**DOCUMENT SEGMENT**
§ §

Data amplification module 133 includes logic to amplify or deamplify the input data elements in order to produce an output data element set that is larger than the input data. According to an embodiment, data amplification module 133 includes the logic for geometry amplification. Data amplification, in general, refers to the generation of complex data sets from relatively simple input data sets. Data amplification can result in an output data set having a greater number, lower number, or the same number of data elements as the input data set.

Shader programs 134, according to an embodiment, include a first, second, and third shader program. Processing units 112 execute sequences of wavefronts in which each wavefront comprises a plurality of first, second, or third shader programs. According to an embodiment of the present invention, the first shader program comprises a vertex shader, the second shader program comprises a geometry shader (GS), and the third shader program comprises a pixel shader, a compute shader, or the like.

Vertex shaders (VS) read vertices, process them, and outputs the results to a memory. It does not introduce new primitives. When a GS is active, a vertex shader may be referred to as a type of Export shader (ES). A vertex shader can invoke a Fetch Subroutine (FS), which is a special global program for fetching vertex data that is treated, for execution purposes, as part of the vertex program. In conventional systems, the VS output is directed to either a buffer in system memory or the parameter cache and position buffer, depending on whether a geometry shader (GS) is active. In embodiments of the present invention, the output of the VS is directed to on-chip local memory of the processing unit in which the GS is executing.

Geometry Shaders (GS) read primitives from typically the VS output, and for each input primitive write one or more primitives as output. When GS is active, in conventional systems it requires a Direct Memory Access (DMA) copy program to be active to read/write to off-chip system memory. In conventional systems, the GS can simultaneously read a plurality of vertices from an off-chip memory buffer created by the VS, and it outputs a variable number of primitives to a second memory buffer. According to embodiments of the present invention, the GS is configured to read its input and write its output to on-chip local memory of the processing unit in which the GS is executing.

Pixel Shader (PS) or Fragment Shader, in conventional systems, reads input from various locations including, for example, parameter cache, position buffers associated with the parameter cache, system memory, and VGT. The PS processes individual pixel quads (four pixel-data elements arranged in a 2-by-2 array), and writes output to one or more memory buffers which can include one or more frame buffers. In embodiments of the present invention, PS is configured to read as input the data produced and stored by GS in the on-chip local memory of the processing unit in which the GS is executed.

The processing logic specifying modules 130-134 may be implemented using a programming language such as C, C++, or Assembly. In another embodiment, logic instructions of one or more of 130-134 can be specified in a hardware description language such as Verilog, RTL, and netlists, to enable ultimately configuring a manufacturing process through the generation of maskworks/photomasks to generate a hardware device embodying aspects of the invention described herein. This processing logic and/or logic instructions can be disposed in any known computer readable medium including magnetic disk, optical disk (such as CD-ROM, DVD-ROM), flash disk, and the like.

§ §

**SUPPLIED RECORDS**

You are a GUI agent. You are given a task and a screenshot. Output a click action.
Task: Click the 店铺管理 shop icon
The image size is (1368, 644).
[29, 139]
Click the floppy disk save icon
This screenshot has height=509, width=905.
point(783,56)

§ §

**WRITTEN INSTRUCTION 1**
Print the section of the passage on shader programs that starts at "Pixel Shader (PS)" and ends at "GS is executed.".
**WRITTEN INSTRUCTION 2**
Render this sentence from the passage on shader programs in Spanish: "Data amplification, in general, refers to the generation of complex data sets from relatively simple input data sets."

**CORRECT RESPONSE 1**
Pixel Shader (PS) or Fragment Shader, in conventional systems, reads input from various locations including, for example, parameter cache, position buffers associated with the parameter cache, system memory, and VGT. The PS processes individual pixel quads (four pixel-data elements arranged in a 2-by-2 array), and writes output to one or more memory buffers which can include one or more frame buffers. In embodiments of the present invention, PS is configured to read as input the data produced and stored by GS in the on-chip local memory of the processing unit in which the GS is executed.

**CORRECT RESPONSE 2**
La amplificación de datos, en general, se refiere a la generación de conjuntos de datos complejos a partir de conjuntos de datos de entrada relativamente simples.